By Richard Potter SC

The ever-moving pendulum that is the state of defamation law swings towards freedom of speech and then back to privacy of reputation without ever quite achieving that optimum balance between the two competing values.

A raft of changes was introduced in July 2021 to the uniform state and territory legislation (save for WA and NT, which remain with 2005 law, causing a rift in uniformity).[1] The aim of these Stage 1 Defamation Reforms is to tackle the rising number of defamation cases, especially those concerning social media and online publication, which now account for half of all defamation suits. The pendulum needs to be nudged away from protection of reputation, and the heaviest nudge is the introduction, in a new s10A, of a threshold of ‘serious harm’ for any action to proceed. A serious harm threshold was introduced in 2013 in the UK, where it became a blunt instrument for cutting down the number of defamation actions.[2]
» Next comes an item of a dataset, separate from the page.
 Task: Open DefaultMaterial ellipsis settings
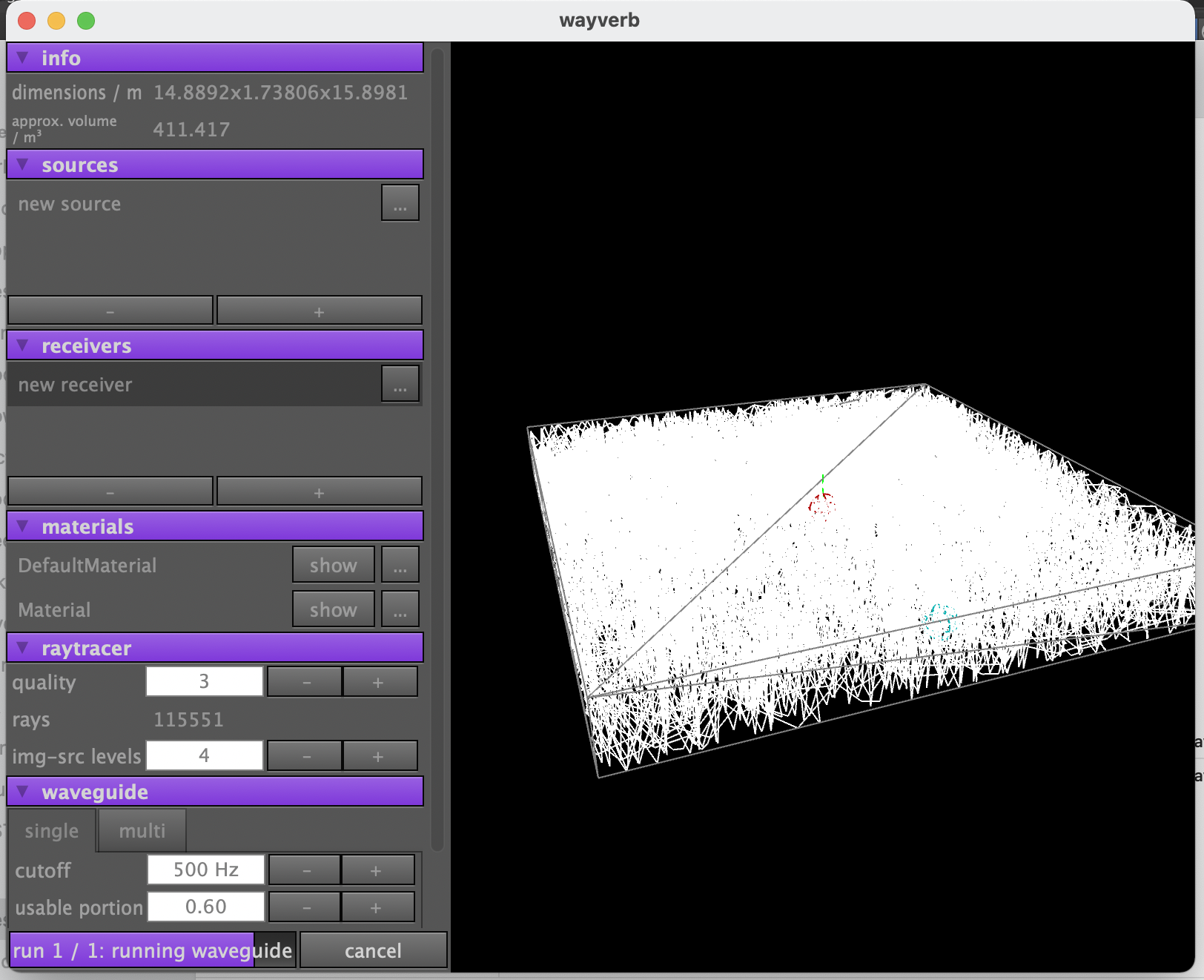[x=400, y=565]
Another roadblock to launching a case is the requirement, in new ss12A and 12B, that a Concerns Notice be sent to a prospective defendant before proceedings can commence. The contents of a Concerns Notice must include particulars of serious harm and details of defamatory meanings, which must remain broadly the same in any later statement of claim.

Other changes include:

• The introduction of a new public interest defence in s29A of the Act, again taken from a UK equivalent.
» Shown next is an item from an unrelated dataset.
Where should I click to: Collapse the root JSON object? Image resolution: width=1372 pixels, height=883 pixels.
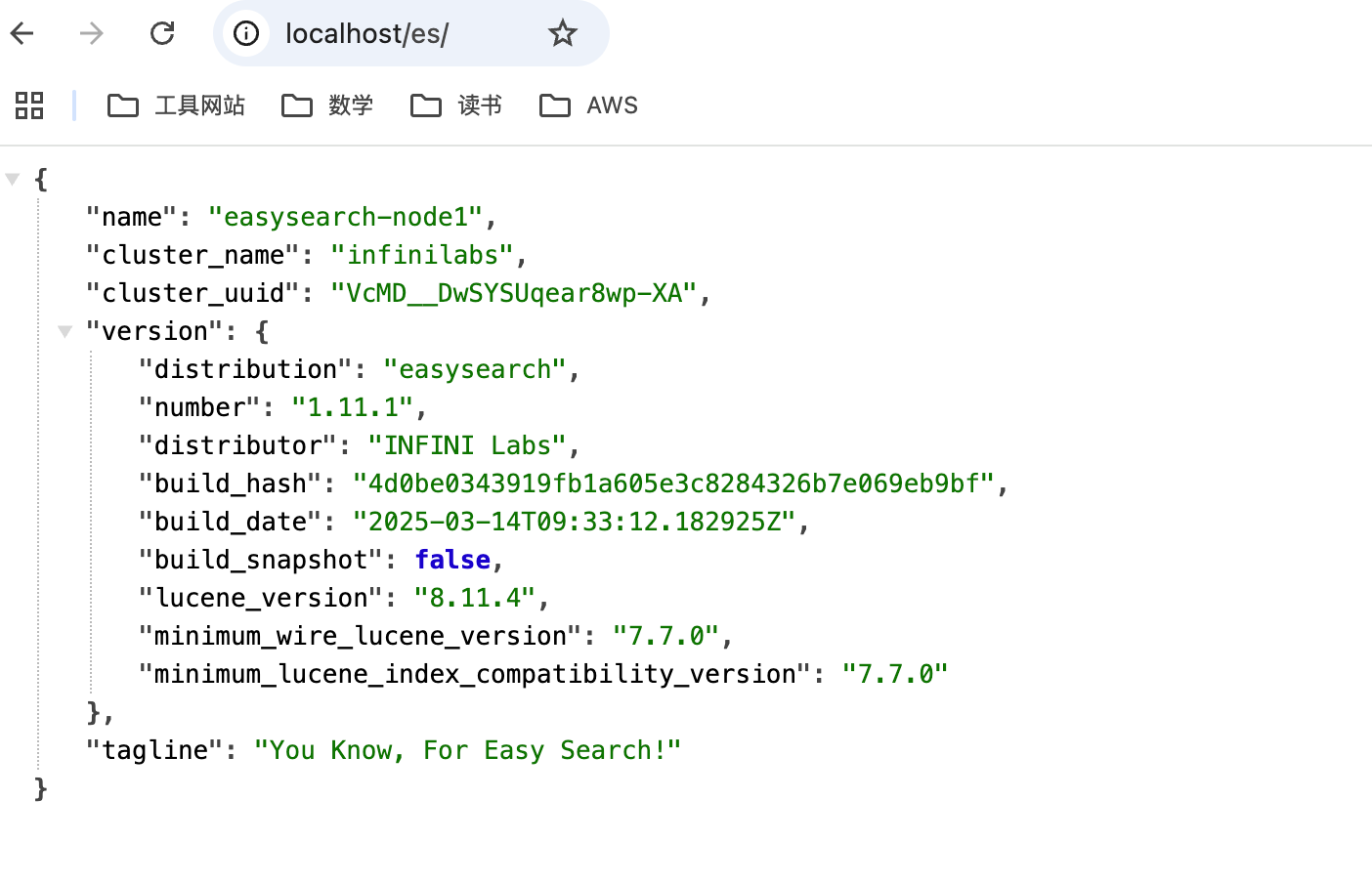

• A technical clarification of the contextual truth defence at s26, so that a plaintiff’s imputations can also be pleaded back as contextual imputations.

• A new defence of scientific or academic peer review at s30A.

• The addition at s9(6) of independent contractors to the mix when deciding whether a company can sue (that is, has fewer than ten employees).

• Clarifying the damages ceiling (presently $443,000, with an annual increase based on the consumer price index), so that an award of aggravated damages does not remove the ceiling for general damages, as it did before.

• Abolishing the multiple publication rule, where every copy sold or every download of digital material constituted a new publication for limitation purposes (now the limitation period of one year runs from the time of first publication or, in the case of digital material, the first uploading (unless a subsequent publication is materially different).

Proposed amendments have not stopped there, though. A Stage 2 Review on the liability of internet intermediaries has received approval in principle by the Standing Council of Attorneys-General. The proposed legislation is yet to be released (the previous draft contained alternative sections for public response). Broadly, it will provide a statutory immunity for intermediaries such as search engines and internet service providers and a defence for other intermediaries if they comply with a yet-to-be-finalised and presently rather vague complaints mechanism.

A further proposed amendment is a contentious proposal to introduce a defence of absolute privilege to all complaints of alleged unlawful conduct by the police and other statutory investigative agencies. This would be a leap from the existing qualified privilege defence with its protection that malicious reports are not privileged.

Finally, there is the Privacy Act Review of 2023, which includes a proposed statutory tort of serious invasion of privacy. Although not defamation law, the overlap between the two areas of law is obvious. This has been bubbling since the Australian Law Reform Commission (ALRC) recommended it back in 2014.[3]

The ALRC’s recommended form for the proposed statutory tort is the one favoured in the latest review. This of course depends on what is defined to be ‘serious’ and whether that means highly offensive to a reasonable person or something less. It seems inevitable that this will become part of Australian law in the near future, perhaps, ironically, generating the additional litigation recently cut down by the defamation reforms.

Richard Potter SC specialises in all aspects of media law, including defamation and contempt. EMAIL potter@153phillip.com.au.


[1] Defamation Act 2005 (NSW), (Qld), (SA), (Tas), (Vic), (WA); Defamation Act 2006 (NT); Civil Wrongs Act 2002 (ACT).

[2] Defamation Act 2013 (UK), s1.

[3] ALRC, Serious Invasions of Privacy (ALRC Report 123), 2014.